Beginning to read the first lines from “In Flanders Field,” the voice of World War II veteran Burton Higgins started to crack.
“In Flanders fields the poppies blow
Between the crosses, row on row …”
Higgins paused, collected himself and continued to recite the traditional poem during Monday’s annual Memorial Day Observance at the Averitt Center for the Arts.
More than 100 people gathered inside the Emma Kelly Theater for the emotional and inspirational ceremony to honor all Bulloch County residents killed in the wartime service of the United States.
“We’re here today because we must always remember the sacrifices made to keep our nation safe and all of us free,” said retired Naval Commander Cliff Holt, who served as master of ceremonies. “It’s a debt of gratitude we can never repay but we can always honor.”
Monday’s observance took on some added significance as a Bulloch resident was killed in action for the first time since the Vietnam War. Sgt. Brock Henry Chavers of Portal was killed in July 2009 while serving in Afghanistan. Chavers’ name was intoned by 1st Sgt. Bobbie Babot as the last of 64 Bulloch residents killed in action since World War I.
“Today let us proudly remember and honor all who met death while serving under the flag of these United States,” said Joe McGlamery, president of the Bulloch County Historical Society. “Let us reflect on their lives. Let us cherish their memories. And let us forever be grateful for their full measure of devotion to a cause they thought just.”
After the names of the Bulloch dead were intoned, Joe Bill Brannon, a Vietnam veteran, introduced the program’s keynote speaker, Dr. Brent Tharp. Tharp is director of the Georgia Southern Museum and an assistant professor of history at GSU.
Tharp then offered a concise history of the origins of Memorial Day though the traditions of today.
“…We need to recognize their ultimate sacrifice and remember how our country came to commemorate this uniquely American holiday Memorial Day,” Tharp said. “The U.S. Government recognized Memorial Day as a federal holiday in 1967. But this just standardized the name and the date of century-old community traditions that had been forged by the grief and the loss of the American Civil War.”
Tharp described how communities, north and south, forged their own observances and how honoring military service became part of American culture.
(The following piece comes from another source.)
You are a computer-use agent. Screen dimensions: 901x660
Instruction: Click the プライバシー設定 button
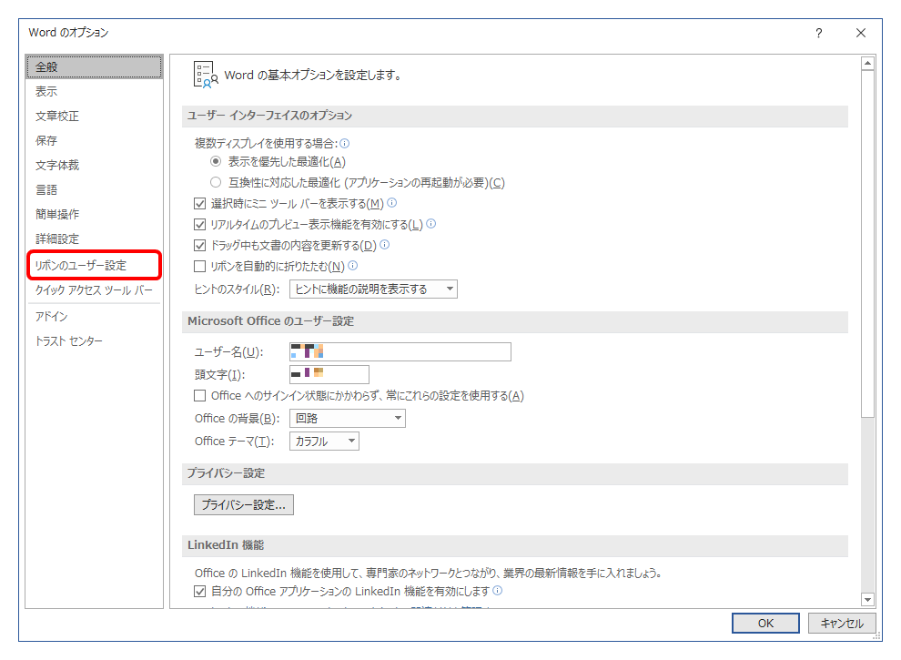click(242, 503)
Tharp related how the observance became so important that Japanese-American citizens interned during World War II held a ceremony inside the Manzanar Internment Camp to honor their relatives who died fighting for the United States.
Tharp concluded by encouraging everyone to keep alive the deeds of our fallen heroes.
“Our goal here today is to take the examples of the ladies of Columbus, Mississippi, the internees of Manzanar and the many others who have gathered over the past century in the Spring to remember and honor friends, family, comrades and perfect strangers who gave their ultimate sacrifice for us,” Tharp said. “Let us not let them be merely names on a stone or statistics in a book, but living heroes through our memory and our actions.”